◆ Your objective ◆
From the data below, set down exactly the lines between the one holding "Email (326, 337)" and the one holding "Funding Opportunities (261, 2437)", inclusive, and no others.

◆ Available data ◆
* * *
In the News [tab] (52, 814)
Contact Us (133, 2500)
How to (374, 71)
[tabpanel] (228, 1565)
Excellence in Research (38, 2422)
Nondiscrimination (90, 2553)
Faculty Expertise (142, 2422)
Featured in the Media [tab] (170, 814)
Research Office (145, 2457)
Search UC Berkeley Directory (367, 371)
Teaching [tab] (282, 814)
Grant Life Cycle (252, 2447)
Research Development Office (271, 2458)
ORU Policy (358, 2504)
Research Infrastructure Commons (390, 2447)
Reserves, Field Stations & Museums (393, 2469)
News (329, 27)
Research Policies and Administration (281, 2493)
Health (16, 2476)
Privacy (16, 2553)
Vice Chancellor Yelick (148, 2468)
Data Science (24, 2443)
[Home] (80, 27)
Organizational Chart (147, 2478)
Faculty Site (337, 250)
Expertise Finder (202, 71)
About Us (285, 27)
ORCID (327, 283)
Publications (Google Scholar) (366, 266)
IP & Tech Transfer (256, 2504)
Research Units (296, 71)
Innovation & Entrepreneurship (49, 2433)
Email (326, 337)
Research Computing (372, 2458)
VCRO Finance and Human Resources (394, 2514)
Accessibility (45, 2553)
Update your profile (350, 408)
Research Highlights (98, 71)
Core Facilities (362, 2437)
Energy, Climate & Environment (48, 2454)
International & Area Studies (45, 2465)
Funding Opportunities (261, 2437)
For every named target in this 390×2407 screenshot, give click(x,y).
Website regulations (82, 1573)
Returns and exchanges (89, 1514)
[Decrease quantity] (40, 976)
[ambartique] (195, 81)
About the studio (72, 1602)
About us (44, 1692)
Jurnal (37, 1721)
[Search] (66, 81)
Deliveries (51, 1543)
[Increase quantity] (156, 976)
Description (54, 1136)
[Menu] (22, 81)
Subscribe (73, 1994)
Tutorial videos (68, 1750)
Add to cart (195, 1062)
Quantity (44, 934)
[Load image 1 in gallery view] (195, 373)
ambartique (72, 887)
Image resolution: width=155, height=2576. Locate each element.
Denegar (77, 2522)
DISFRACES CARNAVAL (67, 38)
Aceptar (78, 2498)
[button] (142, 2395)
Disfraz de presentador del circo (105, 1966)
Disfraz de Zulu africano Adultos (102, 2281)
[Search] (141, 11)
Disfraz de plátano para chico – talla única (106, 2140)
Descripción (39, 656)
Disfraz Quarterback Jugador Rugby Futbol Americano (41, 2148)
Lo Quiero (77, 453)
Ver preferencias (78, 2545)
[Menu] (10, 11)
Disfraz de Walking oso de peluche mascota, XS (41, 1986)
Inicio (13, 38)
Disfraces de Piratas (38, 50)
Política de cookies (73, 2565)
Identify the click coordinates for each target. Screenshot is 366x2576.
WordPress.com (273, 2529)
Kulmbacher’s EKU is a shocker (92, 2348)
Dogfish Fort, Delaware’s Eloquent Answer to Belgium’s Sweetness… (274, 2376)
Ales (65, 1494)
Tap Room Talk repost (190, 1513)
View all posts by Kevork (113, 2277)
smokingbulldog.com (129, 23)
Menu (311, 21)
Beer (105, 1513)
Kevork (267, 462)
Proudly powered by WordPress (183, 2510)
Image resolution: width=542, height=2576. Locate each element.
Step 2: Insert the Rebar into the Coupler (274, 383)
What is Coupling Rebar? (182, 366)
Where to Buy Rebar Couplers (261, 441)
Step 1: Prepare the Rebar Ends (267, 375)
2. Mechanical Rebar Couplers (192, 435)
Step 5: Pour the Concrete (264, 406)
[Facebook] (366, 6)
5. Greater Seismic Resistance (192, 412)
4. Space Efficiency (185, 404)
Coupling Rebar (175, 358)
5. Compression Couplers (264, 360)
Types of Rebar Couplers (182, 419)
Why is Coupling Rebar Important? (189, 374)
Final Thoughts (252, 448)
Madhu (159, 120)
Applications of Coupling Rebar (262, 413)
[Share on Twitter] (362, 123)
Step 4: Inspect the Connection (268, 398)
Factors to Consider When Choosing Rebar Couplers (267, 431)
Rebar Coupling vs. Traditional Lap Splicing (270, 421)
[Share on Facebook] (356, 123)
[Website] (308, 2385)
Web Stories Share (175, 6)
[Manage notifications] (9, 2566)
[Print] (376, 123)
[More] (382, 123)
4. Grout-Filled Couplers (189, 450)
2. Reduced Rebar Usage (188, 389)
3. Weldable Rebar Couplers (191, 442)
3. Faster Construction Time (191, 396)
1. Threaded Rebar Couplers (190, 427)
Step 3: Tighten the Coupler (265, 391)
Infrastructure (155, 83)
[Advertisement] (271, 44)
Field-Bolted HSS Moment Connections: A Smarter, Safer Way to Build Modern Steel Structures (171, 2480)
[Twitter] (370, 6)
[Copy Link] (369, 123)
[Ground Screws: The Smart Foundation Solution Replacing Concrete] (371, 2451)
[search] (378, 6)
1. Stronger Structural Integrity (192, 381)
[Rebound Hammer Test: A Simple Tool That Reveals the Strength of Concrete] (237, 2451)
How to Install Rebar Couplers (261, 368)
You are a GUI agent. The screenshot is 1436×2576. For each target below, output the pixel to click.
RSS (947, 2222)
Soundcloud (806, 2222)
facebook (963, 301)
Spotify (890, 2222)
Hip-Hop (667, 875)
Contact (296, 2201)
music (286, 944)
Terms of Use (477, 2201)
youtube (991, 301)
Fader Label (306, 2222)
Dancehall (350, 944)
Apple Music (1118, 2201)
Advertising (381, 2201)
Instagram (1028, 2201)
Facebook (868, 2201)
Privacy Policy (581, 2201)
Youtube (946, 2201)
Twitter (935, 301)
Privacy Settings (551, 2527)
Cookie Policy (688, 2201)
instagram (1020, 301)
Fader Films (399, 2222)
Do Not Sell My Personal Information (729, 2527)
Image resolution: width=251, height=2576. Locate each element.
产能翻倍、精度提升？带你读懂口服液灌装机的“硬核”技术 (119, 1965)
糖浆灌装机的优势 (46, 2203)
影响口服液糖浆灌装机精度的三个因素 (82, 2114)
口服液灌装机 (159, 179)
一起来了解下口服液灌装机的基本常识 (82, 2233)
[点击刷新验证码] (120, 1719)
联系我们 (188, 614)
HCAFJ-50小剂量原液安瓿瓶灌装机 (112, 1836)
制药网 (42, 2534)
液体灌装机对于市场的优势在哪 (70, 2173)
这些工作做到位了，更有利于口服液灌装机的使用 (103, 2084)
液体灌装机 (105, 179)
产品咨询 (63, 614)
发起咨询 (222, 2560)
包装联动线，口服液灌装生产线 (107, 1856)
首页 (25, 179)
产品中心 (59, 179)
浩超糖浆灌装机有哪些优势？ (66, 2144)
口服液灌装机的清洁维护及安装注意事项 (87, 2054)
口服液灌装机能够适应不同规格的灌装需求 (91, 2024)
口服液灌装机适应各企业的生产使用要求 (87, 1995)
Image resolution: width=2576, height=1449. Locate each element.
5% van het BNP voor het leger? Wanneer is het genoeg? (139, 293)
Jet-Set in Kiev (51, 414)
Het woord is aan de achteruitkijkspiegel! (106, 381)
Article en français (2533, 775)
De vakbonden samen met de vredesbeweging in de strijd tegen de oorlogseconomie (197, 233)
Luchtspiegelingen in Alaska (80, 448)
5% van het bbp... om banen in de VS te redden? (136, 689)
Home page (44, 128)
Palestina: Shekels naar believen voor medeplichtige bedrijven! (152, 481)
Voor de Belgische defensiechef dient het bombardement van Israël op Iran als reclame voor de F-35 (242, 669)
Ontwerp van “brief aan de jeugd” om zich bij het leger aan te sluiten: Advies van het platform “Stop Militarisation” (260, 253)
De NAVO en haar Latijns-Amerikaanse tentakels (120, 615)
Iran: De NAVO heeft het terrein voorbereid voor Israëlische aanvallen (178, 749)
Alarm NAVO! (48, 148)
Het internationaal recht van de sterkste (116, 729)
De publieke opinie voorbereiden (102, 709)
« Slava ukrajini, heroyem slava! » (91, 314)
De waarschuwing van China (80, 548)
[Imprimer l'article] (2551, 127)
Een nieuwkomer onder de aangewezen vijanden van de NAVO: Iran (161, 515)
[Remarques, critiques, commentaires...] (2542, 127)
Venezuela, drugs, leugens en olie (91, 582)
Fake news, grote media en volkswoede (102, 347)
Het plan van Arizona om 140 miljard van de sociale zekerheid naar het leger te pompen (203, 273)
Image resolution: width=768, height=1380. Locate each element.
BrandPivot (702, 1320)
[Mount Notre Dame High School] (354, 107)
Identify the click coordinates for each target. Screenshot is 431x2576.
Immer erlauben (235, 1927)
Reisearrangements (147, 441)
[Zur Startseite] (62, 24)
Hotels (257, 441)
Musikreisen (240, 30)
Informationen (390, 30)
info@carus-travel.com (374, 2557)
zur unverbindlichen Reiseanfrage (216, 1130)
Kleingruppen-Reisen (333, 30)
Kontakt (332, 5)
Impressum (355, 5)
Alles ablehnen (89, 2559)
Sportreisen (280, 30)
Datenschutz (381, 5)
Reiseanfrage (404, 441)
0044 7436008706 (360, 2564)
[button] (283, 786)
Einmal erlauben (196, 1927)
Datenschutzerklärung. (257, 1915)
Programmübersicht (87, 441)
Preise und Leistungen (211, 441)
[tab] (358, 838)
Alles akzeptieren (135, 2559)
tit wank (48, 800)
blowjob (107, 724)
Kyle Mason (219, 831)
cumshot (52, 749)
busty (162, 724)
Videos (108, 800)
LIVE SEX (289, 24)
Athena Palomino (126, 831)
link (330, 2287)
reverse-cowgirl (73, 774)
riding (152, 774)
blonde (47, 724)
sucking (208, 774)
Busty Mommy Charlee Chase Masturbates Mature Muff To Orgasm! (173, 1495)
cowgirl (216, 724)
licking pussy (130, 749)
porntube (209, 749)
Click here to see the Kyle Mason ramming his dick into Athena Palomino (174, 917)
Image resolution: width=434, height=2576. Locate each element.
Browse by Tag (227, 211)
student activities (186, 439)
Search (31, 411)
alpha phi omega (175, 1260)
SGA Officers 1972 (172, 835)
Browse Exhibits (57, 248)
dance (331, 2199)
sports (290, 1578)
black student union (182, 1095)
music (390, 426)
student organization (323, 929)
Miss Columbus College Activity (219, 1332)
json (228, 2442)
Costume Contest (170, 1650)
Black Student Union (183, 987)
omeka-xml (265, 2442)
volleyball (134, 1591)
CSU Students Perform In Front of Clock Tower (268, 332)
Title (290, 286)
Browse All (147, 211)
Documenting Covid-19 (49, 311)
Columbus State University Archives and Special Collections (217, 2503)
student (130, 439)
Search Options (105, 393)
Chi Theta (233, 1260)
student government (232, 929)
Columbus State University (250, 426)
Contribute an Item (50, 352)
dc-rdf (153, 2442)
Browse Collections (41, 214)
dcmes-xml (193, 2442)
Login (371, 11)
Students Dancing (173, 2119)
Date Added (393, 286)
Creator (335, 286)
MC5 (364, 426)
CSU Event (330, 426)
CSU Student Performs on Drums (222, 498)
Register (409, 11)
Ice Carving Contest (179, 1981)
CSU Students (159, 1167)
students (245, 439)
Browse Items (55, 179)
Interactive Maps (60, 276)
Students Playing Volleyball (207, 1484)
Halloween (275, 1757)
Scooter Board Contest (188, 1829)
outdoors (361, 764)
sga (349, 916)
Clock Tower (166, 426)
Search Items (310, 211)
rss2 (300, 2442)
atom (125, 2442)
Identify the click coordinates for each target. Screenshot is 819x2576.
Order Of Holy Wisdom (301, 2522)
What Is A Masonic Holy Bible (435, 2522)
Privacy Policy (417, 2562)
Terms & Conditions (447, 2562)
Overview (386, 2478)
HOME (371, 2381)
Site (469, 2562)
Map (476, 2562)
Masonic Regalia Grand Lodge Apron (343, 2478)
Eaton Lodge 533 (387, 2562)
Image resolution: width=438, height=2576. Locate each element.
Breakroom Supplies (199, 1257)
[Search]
* * *
◆ Exercise solution ◆
Email (326, 337)
Research Computing (372, 2458)
VCRO Finance and Human Resources (394, 2514)
Accessibility (45, 2553)
Update your profile (350, 408)
Research Highlights (98, 71)
Core Facilities (362, 2437)
Energy, Climate & Environment (48, 2454)
International & Area Studies (45, 2465)
Funding Opportunities (261, 2437)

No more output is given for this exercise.